Items from a dataset:
- - - - - - -

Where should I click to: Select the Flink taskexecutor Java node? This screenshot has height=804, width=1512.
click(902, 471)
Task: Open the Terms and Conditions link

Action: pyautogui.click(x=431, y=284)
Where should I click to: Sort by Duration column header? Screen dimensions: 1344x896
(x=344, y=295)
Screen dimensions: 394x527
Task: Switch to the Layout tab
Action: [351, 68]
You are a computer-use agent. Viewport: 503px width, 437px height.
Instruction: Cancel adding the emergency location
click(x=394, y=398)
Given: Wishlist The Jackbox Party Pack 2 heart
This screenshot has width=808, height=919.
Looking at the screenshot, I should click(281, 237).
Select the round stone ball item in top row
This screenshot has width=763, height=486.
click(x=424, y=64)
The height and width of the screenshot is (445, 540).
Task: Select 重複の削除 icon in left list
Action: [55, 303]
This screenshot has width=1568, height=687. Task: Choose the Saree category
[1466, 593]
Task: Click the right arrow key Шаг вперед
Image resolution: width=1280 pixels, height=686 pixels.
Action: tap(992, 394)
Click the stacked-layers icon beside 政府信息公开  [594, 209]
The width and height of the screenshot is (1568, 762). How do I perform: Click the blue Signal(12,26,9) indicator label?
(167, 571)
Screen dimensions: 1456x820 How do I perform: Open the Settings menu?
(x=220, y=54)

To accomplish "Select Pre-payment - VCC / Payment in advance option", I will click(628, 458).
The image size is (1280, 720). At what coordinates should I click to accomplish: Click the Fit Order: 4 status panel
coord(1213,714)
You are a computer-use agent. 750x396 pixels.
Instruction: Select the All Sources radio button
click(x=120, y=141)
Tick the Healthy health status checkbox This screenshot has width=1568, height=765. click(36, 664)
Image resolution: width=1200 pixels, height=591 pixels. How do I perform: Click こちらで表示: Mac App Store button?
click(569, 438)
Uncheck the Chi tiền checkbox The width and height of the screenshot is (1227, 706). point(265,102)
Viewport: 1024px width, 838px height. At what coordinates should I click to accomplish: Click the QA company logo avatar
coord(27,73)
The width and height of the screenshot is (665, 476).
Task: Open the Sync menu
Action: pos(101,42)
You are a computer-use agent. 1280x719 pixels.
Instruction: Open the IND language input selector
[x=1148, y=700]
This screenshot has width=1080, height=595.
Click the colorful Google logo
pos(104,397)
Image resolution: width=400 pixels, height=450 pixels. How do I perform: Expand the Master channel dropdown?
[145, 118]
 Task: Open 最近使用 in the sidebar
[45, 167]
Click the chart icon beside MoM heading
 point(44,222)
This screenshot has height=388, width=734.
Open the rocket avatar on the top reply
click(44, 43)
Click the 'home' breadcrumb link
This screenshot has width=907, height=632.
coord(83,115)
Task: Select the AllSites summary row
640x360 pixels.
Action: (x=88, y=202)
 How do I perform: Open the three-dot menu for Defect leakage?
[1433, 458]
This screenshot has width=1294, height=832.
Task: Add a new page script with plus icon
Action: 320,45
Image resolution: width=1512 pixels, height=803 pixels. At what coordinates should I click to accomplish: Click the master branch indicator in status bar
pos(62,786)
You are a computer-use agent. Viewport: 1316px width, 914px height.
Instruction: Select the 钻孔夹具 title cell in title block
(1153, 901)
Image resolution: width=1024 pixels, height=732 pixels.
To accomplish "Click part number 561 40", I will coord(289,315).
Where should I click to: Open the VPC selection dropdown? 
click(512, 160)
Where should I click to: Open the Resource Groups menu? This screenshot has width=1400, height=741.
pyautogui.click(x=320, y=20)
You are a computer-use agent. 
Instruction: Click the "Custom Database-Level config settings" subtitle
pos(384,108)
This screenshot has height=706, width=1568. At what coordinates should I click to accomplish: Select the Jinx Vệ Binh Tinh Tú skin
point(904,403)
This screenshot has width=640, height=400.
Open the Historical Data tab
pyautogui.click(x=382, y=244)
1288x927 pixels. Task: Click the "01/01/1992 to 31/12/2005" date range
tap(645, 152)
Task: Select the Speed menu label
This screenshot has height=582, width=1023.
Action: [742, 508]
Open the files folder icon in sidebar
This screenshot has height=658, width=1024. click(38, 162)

- - - - - - -

Your goal
Every entry should be output again exactly as written.

Exercise response
Where should I click to: Select the Flink taskexecutor Java node? This screenshot has height=804, width=1512.
click(902, 471)
Task: Open the Terms and Conditions link

Action: pyautogui.click(x=431, y=284)
Where should I click to: Sort by Duration column header? Screen dimensions: 1344x896
(x=344, y=295)
Screen dimensions: 394x527
Task: Switch to the Layout tab
Action: [351, 68]
You are a computer-use agent. Viewport: 503px width, 437px height.
Instruction: Cancel adding the emergency location
click(x=394, y=398)
Given: Wishlist The Jackbox Party Pack 2 heart
This screenshot has width=808, height=919.
Looking at the screenshot, I should click(281, 237).
Select the round stone ball item in top row
This screenshot has width=763, height=486.
click(x=424, y=64)
The height and width of the screenshot is (445, 540).
Task: Select 重複の削除 icon in left list
Action: [55, 303]
This screenshot has width=1568, height=687. Task: Choose the Saree category
[1466, 593]
Task: Click the right arrow key Шаг вперед
Image resolution: width=1280 pixels, height=686 pixels.
Action: tap(992, 394)
Click the stacked-layers icon beside 政府信息公开  [594, 209]
The width and height of the screenshot is (1568, 762). How do I perform: Click the blue Signal(12,26,9) indicator label?
(167, 571)
Screen dimensions: 1456x820 How do I perform: Open the Settings menu?
(x=220, y=54)

To accomplish "Select Pre-payment - VCC / Payment in advance option", I will click(628, 458).
The image size is (1280, 720). At what coordinates should I click to accomplish: Click the Fit Order: 4 status panel
coord(1213,714)
You are a computer-use agent. 750x396 pixels.
Instruction: Select the All Sources radio button
click(x=120, y=141)
Tick the Healthy health status checkbox This screenshot has width=1568, height=765. click(36, 664)
Image resolution: width=1200 pixels, height=591 pixels. How do I perform: Click こちらで表示: Mac App Store button?
click(569, 438)
Uncheck the Chi tiền checkbox The width and height of the screenshot is (1227, 706). point(265,102)
Viewport: 1024px width, 838px height. At what coordinates should I click to accomplish: Click the QA company logo avatar
coord(27,73)
The width and height of the screenshot is (665, 476).
Task: Open the Sync menu
Action: pos(101,42)
You are a computer-use agent. 1280x719 pixels.
Instruction: Open the IND language input selector
[x=1148, y=700]
This screenshot has width=1080, height=595.
Click the colorful Google logo
pos(104,397)
Image resolution: width=400 pixels, height=450 pixels. How do I perform: Expand the Master channel dropdown?
[145, 118]
 Task: Open 最近使用 in the sidebar
[45, 167]
Click the chart icon beside MoM heading
 point(44,222)
This screenshot has height=388, width=734.
Open the rocket avatar on the top reply
click(44, 43)
Click the 'home' breadcrumb link
This screenshot has width=907, height=632.
coord(83,115)
Task: Select the AllSites summary row
640x360 pixels.
Action: (x=88, y=202)
 How do I perform: Open the three-dot menu for Defect leakage?
[1433, 458]
This screenshot has width=1294, height=832.
Task: Add a new page script with plus icon
Action: 320,45
Image resolution: width=1512 pixels, height=803 pixels. At what coordinates should I click to accomplish: Click the master branch indicator in status bar
pos(62,786)
You are a computer-use agent. Viewport: 1316px width, 914px height.
Instruction: Select the 钻孔夹具 title cell in title block
(1153, 901)
Image resolution: width=1024 pixels, height=732 pixels.
To accomplish "Click part number 561 40", I will coord(289,315).
Where should I click to: Open the VPC selection dropdown? 
click(512, 160)
Where should I click to: Open the Resource Groups menu? This screenshot has width=1400, height=741.
pyautogui.click(x=320, y=20)
You are a computer-use agent. 
Instruction: Click the "Custom Database-Level config settings" subtitle
pos(384,108)
This screenshot has height=706, width=1568. At what coordinates should I click to accomplish: Select the Jinx Vệ Binh Tinh Tú skin
point(904,403)
This screenshot has width=640, height=400.
Open the Historical Data tab
pyautogui.click(x=382, y=244)
1288x927 pixels. Task: Click the "01/01/1992 to 31/12/2005" date range
tap(645, 152)
Task: Select the Speed menu label
This screenshot has height=582, width=1023.
Action: [742, 508]
Open the files folder icon in sidebar
This screenshot has height=658, width=1024. click(38, 162)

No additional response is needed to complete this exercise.